Sabiendo que la resistencia a la insulina lleva implícito un estado de hipoadiponectinemia, es posible que a nivel central existan receptores de adiponectina encargados de suprimir, por lo menos en parte, el efecto facilitador de la insulina sobre la actividad simpática y disminuir la sensibilidad a la sal, fenómenos observados en el síndrome metabólico.
ADIPONECTINA Y CARDIOPATÍA ISQUÉMICA
La obesidad y el síndrome metabólico tienen un enorme impacto en la incidencia de cardiopatía isquémica y diversos estudios sugieren que la adiponectina tiene un efecto cardioprotector28.Un estudio reciente demostró que la adiponectina inhibe mediante el AMPK la apoptosis de miocardiocitos y fibroblastos que son expuestos a stress de hipoxiareoxigenación y que además, la administración de adiponectina recombinante 30 minutos antes de la isquemia, durante la isquemia ó 15 minutos después de la reperfusión, disminuyó significativamente el área de infarto, lo cual sugiere que a corto plazo la administración de adiponectina puede tener utilidad clínica en el tratamiento de los pacientes con infarto agudo al miocardio (IM) a través de la activación del AMPK29.
El rol cardioprotector de la adiponectina tambien parece ser mediado por la ciclooxigenasa-2 (COX-2) en las celulas cardiacas. La estimulacion de la COX-2 por la adiponectina produce un incremento en la sintesis de prostaglandina E2 (PGE2) e inhibe la produccion de lipopolisacaridos inducidos por el TNF-a. Asi mismo, se encontro que inhibidores farmacologicos de la COX-2 bloqueaban el efecto cardioprotector de la adiponectina; sin embargo este bloqueo no tenia efecto sobre la accion antiapoptotica de la adiponectina sobre miocardiocitos y fibroblastos mediada por el AMPK, lo cual sugiere que estos efectos son independientes29.
ADIPONECTINA Y MIOCARDITIS VIRAL
El papel de la adiponectina en la miocarditis viral ha sido explorado en ratones ob/ob deficientes de leptina, los cuales fueron inoculados con el virus de la encefalomiocarditis desarrollando miocarditis viral severa caracterizada por un incremento en el número de células apoptóticas e infiltrantes.

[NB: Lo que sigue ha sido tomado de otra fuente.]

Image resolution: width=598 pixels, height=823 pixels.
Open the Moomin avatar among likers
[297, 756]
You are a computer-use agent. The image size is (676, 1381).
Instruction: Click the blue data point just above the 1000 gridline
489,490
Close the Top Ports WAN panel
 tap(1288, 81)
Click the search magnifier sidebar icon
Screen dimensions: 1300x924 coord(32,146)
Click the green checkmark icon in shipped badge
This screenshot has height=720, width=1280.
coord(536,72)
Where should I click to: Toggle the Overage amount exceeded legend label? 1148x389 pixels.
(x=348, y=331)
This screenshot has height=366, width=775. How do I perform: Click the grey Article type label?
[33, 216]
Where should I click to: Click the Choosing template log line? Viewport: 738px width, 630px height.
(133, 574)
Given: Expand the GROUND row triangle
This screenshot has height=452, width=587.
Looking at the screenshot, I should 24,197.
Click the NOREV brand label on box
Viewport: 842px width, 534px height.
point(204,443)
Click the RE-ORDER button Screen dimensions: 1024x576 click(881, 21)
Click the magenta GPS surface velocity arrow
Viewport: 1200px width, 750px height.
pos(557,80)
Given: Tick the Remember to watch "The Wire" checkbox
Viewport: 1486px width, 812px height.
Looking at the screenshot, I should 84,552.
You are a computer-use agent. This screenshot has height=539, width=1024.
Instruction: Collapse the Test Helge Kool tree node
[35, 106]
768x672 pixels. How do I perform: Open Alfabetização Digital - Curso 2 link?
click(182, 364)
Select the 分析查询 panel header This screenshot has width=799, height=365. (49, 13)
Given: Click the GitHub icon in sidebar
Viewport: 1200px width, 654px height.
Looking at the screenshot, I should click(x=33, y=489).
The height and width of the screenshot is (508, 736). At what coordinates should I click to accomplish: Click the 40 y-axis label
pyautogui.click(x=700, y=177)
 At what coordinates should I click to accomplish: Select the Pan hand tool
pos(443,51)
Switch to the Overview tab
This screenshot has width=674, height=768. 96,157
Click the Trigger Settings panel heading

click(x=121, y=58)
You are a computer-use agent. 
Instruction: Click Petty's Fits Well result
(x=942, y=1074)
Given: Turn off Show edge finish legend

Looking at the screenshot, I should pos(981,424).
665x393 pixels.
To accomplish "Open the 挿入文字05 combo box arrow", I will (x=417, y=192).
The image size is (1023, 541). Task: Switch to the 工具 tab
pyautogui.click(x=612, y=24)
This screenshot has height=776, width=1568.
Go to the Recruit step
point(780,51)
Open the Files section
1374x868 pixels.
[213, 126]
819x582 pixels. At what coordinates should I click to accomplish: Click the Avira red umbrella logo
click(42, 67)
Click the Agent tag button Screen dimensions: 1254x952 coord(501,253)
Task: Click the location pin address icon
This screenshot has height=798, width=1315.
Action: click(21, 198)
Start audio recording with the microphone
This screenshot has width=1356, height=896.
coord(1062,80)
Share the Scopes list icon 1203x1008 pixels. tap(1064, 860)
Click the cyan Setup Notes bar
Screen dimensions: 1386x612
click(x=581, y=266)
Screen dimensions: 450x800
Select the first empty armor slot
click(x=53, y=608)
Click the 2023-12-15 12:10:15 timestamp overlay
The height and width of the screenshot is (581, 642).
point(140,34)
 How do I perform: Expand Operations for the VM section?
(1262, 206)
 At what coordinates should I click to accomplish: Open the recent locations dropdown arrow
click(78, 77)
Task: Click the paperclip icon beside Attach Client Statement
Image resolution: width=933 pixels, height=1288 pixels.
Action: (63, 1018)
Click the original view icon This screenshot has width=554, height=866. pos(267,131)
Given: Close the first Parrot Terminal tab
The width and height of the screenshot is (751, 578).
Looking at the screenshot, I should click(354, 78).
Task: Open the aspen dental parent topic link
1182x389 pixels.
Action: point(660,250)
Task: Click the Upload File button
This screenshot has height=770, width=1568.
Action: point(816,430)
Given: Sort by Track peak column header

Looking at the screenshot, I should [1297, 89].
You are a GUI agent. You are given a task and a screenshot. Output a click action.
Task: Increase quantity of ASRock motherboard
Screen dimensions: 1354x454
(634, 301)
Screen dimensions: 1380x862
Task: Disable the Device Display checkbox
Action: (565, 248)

Este fenotipo pudo ser minimizado por inyecciones subcutáneas diarias de adiponectina por un período de 8 días, sugiriendo que el tratamiento con adiponectina es capaz de inhibir el desarrollo de miocarditis viral aguda30.
CONCLUSIÓN
En conclusión, la adiponectina es deficitariamente secretada por los adipocitos en pacientes con síndrome metabólico y este déficit contribuye a acentuar la disfunción endotelial por menor producción de óxido nítrico y mayor expresión de citoquinas inflamatorias que contribuyen a acelerar el proceso de aterogénesis en estos pacientes. El efecto antiapoptótico de la adiponectina en miocardiocitos podría ser de gran utilidad futura en el tratamiento de patologías como infarto agudo al miocardio y miocarditis viral.